Fragmento del documento
● ● ●

Las
precisiones:
1. Sobre
las naciones
Para
entender las implicaciones jurídicas de la nacionalidad, puede
resultar útil acudir a la Constitución española, y fijarse en
la estructura del Título primero, que es el de
los Derechos y deberes fundamentales. Debe
notarse cómo, tras el reconocimiento con
carácter universal de la dignidad de la persona y
la referencia a la doctrina de los Derechos humanos, en el artículo
10, y antes de la Carta de derechos fundamentales y libertades
públicas (y de los derechos y deberes de los ciudadanos y de los
principios rectores de la política social y económica), se
inserta el Capítulo Primero de ese Título, De los españoles
y extranjeros, donde se introduce la noción de nacionalidad
española, de tal manera que el artículo 14, ya en el Capítulo
II (Derechos y libertades), puede tener la siguiente
redacción: << Los españoles son iguales ante
la ley, sin que pueda prevalecer discriminación alguna por razón de
nacimiento, raza, sexo, religión, opinión o cualquier otra
condición o circunstancia personal o social>>.

● ● ●

Extractos de filas

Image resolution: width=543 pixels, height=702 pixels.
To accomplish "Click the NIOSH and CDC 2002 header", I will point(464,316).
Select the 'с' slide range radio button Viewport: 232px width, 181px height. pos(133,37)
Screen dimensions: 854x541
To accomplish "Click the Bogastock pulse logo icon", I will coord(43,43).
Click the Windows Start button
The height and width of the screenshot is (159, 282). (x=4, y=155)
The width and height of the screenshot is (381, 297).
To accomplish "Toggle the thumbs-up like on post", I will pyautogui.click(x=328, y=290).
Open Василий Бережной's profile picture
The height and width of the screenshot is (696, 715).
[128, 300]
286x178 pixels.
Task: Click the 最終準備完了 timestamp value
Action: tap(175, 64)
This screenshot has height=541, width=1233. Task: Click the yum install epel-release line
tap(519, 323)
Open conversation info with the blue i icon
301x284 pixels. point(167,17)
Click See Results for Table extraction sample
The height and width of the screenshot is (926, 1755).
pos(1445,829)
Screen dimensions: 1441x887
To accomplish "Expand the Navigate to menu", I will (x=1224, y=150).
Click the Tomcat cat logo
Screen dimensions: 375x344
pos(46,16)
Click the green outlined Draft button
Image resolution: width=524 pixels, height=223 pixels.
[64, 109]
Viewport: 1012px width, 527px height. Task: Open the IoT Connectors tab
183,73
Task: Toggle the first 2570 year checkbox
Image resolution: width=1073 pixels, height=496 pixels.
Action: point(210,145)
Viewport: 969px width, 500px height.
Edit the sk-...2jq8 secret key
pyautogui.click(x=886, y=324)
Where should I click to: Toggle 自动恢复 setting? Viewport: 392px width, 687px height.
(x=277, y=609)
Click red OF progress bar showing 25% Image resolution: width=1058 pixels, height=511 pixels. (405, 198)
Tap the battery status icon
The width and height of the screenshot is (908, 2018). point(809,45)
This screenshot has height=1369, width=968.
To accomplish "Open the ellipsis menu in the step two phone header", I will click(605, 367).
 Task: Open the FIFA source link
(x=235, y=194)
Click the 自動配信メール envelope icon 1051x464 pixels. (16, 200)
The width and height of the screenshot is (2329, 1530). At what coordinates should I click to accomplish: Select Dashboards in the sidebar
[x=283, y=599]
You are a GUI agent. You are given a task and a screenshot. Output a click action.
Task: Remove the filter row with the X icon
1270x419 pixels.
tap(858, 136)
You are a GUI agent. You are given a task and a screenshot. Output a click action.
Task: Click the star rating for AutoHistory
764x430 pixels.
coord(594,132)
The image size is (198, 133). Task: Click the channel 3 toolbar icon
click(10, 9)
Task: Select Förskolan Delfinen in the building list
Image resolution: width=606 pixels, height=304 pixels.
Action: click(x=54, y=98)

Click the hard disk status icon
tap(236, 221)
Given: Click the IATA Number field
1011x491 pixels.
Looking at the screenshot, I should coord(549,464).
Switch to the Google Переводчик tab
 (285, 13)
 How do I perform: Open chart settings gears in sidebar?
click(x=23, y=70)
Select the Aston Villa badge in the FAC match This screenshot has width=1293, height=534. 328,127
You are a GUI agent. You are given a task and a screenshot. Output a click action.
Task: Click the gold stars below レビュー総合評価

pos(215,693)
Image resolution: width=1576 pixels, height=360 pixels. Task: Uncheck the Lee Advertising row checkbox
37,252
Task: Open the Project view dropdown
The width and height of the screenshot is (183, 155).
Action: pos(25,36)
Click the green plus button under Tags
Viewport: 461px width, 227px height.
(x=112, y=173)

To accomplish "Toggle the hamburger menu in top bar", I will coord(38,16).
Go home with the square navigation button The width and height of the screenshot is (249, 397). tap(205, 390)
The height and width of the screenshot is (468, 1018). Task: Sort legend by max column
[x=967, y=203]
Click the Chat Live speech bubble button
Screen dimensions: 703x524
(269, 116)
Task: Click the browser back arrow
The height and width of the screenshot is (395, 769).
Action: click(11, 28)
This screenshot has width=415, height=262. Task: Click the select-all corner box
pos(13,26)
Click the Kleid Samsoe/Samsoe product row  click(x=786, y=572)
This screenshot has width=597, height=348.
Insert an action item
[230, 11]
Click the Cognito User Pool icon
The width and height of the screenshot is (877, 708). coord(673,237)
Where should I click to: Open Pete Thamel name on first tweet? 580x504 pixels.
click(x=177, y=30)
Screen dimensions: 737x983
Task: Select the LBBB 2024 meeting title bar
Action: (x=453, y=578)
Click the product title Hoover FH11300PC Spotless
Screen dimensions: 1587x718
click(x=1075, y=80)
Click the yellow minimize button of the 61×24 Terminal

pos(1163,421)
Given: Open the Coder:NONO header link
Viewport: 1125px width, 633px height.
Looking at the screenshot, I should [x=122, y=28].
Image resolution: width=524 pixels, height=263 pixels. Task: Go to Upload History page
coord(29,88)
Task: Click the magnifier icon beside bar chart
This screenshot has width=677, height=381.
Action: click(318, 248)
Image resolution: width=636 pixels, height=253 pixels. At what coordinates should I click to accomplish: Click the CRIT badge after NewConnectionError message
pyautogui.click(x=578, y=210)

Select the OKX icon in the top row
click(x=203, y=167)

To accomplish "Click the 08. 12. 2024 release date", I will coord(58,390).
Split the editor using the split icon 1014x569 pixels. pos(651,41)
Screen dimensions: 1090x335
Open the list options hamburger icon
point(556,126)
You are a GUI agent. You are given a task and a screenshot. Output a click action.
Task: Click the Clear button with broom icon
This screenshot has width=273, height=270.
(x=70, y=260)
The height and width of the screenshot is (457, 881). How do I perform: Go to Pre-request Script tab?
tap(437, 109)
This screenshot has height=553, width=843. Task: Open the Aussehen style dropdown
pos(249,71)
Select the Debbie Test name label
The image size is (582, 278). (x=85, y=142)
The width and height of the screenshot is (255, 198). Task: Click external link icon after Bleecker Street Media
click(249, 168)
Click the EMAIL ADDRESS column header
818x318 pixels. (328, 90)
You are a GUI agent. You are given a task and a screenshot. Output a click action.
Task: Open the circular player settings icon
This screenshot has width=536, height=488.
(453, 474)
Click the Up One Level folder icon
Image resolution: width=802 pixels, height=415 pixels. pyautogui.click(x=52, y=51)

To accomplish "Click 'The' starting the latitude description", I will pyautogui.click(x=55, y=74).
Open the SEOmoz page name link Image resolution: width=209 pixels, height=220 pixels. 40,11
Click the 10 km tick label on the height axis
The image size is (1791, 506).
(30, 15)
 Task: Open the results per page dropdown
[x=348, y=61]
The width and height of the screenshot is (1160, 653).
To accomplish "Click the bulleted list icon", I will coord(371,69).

● ● ●

Trabajo requerido
**1)** Resume en dos oraciones el fragmento sobre la nacionalidad en la Constitución española.
**2)** Reproduce sin alteraciones el tramo de las filas que va desde la línea que contiene "Click the green outlined Draft button" hasta la línea que contiene "Action: point(210,145)", ambas incluidas.

Respuestas dadas
**1)** Para entender las implicaciones jurídicas de la nacionalidad, puede resultar útil fijarse en la estructura del Título primero de la Constitución española, el de los Derechos y deberes fundamentales. Tras el reconocimiento de la dignidad de la persona y la referencia a los Derechos humanos en el artículo 10, y antes de la Carta de derechos fundamentales y libertades públicas, se inserta el Capítulo Primero, De los españoles y extranjeros, que introduce la noción de nacionalidad española, de modo que el artículo 14 puede declarar que los españoles son iguales ante la ley sin discriminación alguna.

**2)**
Click the green outlined Draft button
Image resolution: width=524 pixels, height=223 pixels.
[64, 109]
Viewport: 1012px width, 527px height. Task: Open the IoT Connectors tab
183,73
Task: Toggle the first 2570 year checkbox
Image resolution: width=1073 pixels, height=496 pixels.
Action: point(210,145)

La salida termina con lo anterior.